TASK STATEMENT:
If a line of the material contains "green", copy it.
· · ·
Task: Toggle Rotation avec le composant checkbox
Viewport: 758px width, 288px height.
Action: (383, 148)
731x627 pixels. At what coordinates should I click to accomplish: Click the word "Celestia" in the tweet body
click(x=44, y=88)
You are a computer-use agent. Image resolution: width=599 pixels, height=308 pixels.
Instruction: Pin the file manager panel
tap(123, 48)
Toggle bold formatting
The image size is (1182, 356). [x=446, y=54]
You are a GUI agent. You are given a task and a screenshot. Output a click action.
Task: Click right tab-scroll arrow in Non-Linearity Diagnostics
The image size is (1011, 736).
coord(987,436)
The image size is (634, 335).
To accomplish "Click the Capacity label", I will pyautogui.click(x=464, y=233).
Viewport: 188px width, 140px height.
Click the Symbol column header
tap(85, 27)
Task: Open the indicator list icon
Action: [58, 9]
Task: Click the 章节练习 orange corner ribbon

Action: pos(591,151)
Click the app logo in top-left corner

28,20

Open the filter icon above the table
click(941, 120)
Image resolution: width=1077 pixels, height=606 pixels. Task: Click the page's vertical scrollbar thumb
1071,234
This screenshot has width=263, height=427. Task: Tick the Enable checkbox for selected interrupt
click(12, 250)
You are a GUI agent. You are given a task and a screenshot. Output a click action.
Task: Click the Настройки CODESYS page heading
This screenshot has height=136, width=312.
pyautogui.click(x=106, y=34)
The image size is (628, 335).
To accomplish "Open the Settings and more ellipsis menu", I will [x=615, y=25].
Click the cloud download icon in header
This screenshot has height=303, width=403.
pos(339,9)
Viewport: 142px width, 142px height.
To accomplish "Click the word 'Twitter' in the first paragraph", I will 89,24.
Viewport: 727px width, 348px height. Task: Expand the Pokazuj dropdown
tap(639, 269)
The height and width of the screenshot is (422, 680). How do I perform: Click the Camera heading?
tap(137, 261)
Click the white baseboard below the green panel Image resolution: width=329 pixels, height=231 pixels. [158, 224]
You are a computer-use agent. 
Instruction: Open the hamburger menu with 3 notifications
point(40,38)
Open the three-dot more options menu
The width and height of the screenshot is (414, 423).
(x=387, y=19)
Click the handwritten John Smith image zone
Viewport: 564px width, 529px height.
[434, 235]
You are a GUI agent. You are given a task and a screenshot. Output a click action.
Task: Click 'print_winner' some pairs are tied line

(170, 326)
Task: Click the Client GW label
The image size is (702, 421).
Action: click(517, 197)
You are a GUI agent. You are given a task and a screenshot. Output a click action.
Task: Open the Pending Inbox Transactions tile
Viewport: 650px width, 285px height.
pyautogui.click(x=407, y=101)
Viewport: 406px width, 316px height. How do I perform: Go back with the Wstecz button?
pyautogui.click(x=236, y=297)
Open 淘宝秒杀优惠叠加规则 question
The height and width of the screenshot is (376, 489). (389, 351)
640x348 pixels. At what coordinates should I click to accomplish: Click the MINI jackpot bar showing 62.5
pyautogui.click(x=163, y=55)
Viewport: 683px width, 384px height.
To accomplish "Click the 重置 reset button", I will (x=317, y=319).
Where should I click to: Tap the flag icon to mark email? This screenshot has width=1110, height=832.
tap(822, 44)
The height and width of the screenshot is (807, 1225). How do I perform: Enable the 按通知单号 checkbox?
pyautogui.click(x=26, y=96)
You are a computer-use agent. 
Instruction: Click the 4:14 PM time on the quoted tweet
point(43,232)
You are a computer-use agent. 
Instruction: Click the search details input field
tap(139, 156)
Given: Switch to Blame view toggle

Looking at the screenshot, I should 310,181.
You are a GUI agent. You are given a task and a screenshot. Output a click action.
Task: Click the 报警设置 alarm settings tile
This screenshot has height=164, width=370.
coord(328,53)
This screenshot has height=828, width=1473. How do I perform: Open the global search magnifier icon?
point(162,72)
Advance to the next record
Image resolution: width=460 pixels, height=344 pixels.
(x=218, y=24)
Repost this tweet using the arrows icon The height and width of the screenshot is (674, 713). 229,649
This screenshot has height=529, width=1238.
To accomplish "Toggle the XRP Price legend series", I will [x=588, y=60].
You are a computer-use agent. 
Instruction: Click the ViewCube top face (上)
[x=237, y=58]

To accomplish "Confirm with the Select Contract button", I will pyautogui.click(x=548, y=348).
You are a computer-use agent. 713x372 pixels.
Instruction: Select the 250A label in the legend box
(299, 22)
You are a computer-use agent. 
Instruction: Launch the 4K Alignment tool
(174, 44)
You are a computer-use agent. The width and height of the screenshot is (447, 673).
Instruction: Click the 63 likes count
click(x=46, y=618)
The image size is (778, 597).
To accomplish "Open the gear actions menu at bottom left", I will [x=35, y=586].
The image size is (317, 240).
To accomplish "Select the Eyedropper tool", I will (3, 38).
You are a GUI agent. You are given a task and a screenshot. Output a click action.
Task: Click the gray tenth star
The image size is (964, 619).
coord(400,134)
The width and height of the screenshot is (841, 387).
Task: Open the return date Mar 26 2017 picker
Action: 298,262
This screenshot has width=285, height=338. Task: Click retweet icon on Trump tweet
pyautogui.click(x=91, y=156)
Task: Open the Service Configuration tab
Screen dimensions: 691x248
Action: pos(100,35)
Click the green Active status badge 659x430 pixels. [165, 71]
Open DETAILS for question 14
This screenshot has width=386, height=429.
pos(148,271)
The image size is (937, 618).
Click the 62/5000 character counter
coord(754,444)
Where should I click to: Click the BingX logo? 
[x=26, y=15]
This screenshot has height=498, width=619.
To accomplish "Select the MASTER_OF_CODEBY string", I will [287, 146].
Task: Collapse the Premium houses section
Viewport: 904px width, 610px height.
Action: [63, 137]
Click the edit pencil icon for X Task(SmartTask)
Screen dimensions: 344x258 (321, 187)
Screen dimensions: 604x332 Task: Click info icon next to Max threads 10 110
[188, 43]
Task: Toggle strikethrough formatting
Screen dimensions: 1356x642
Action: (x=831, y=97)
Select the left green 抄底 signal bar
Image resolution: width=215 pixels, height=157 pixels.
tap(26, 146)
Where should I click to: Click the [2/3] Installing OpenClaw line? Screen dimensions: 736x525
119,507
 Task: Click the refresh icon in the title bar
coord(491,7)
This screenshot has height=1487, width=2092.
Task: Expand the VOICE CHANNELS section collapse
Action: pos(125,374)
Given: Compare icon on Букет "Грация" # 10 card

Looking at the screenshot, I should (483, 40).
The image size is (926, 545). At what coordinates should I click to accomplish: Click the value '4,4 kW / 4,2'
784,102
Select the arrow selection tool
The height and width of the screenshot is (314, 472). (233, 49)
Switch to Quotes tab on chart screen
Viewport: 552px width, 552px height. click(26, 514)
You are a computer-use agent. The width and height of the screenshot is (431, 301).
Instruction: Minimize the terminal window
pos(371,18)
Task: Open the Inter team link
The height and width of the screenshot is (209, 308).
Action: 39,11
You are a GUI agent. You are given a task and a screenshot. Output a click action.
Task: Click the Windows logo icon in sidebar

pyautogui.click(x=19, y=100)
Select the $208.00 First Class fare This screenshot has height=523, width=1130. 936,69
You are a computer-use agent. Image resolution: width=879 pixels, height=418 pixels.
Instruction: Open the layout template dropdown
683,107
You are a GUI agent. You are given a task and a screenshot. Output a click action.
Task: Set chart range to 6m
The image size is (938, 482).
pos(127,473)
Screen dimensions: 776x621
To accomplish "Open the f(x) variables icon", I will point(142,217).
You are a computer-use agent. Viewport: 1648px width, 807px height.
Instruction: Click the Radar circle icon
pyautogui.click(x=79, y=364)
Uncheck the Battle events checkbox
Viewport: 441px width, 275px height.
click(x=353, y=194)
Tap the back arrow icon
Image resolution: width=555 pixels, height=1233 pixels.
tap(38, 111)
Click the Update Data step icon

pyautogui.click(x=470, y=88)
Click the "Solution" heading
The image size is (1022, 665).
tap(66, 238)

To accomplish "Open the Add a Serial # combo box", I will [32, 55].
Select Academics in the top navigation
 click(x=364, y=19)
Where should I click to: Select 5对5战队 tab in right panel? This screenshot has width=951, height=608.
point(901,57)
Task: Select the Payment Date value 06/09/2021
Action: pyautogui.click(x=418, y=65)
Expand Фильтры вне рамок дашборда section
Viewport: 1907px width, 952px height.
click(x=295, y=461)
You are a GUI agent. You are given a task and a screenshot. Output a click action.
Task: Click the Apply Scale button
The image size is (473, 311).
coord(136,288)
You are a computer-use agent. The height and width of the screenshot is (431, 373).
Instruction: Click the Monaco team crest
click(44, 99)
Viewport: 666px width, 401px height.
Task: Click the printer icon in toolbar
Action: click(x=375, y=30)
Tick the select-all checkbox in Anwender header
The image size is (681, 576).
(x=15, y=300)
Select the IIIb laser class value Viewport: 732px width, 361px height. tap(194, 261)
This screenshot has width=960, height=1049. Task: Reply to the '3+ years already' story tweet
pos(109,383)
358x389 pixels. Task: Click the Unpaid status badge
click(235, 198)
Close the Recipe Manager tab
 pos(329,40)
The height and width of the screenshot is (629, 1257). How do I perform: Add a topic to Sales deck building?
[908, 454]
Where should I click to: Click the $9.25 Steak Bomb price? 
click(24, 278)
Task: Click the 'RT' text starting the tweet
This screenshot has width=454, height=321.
· · ·
RESPONSE AREA:
Click the white baseboard below the green panel Image resolution: width=329 pixels, height=231 pixels. [158, 224]
Click the green Active status badge 659x430 pixels. [165, 71]
Select the left green 抄底 signal bar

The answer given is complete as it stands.